While the thieves are raking it in, Cherryfield Foods placed an ad in a weekly newspaper offering a $5,000 reward to help get to the bottom of the thefts.

“I know for a fact that some private growers have reported a half-acre here and a half-acre there stolen,” said Ragnar Kamp, general manager of Cherryfield Foods. “Another producer said someone had broken down a fence to steal berries.”

August is the height of harvest season for Maine’s blueberry industry as tens of millions of pounds of the berries are harvested from the blueberry barrens.

Suffice to say, the thefts are not of the smash-and-grab variety.

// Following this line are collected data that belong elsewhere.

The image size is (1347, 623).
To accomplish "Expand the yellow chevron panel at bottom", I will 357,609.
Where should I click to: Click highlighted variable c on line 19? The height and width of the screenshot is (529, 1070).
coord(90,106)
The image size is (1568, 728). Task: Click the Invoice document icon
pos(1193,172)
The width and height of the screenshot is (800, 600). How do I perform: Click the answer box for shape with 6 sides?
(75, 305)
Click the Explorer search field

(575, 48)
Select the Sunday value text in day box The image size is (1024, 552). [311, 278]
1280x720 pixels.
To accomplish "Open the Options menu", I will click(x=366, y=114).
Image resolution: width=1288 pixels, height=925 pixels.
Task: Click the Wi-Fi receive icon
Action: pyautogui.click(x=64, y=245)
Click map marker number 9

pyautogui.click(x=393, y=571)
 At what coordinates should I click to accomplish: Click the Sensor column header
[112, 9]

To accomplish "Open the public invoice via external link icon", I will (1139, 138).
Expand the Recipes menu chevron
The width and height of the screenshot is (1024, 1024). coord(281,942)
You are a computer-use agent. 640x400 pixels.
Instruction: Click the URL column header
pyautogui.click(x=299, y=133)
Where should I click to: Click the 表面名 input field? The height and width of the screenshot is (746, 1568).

Blueberry harvesting is hard, painstaking work and involves running a rake through the bushes. The tiny berries eventually pile up in 25-pound crates.

Blueberry theft has always been a concern but it became a big problem in the late 1990s when prices were particularly high, Kamp said. Growers have since increased security measures.

“We have people around-the-clock that are watching our fields. It’s quite a patrol,” he said. “When the price of blueberries dropped, thefts disappeared a bit, but now it seems that this has reared its ugly head again.”

While the average price for this year’s crop has not been determined, the average field price last year was 81 cents a pound, up 15 cents from 2005.

In some years, some blueberry fields have yielded up to 12,000 pounds of the fruit per acre. The yield can vary widely from field to field and year to year, and it is too early to estimate the quantity of this year’s crop.

Washington County Sheriff Donnie Smith said he had a meeting recently with other law enforcement agencies and local growers about blueberry thievery.

“Because it’s been an ongoing issue in the past and the price seems to be up this year, we decided to discuss it,” Smith said. “We basically agreed to handle it like any other complaint. We do patrol those areas, but as it is we’re stretched pretty thin. We have the whole county to take care of.”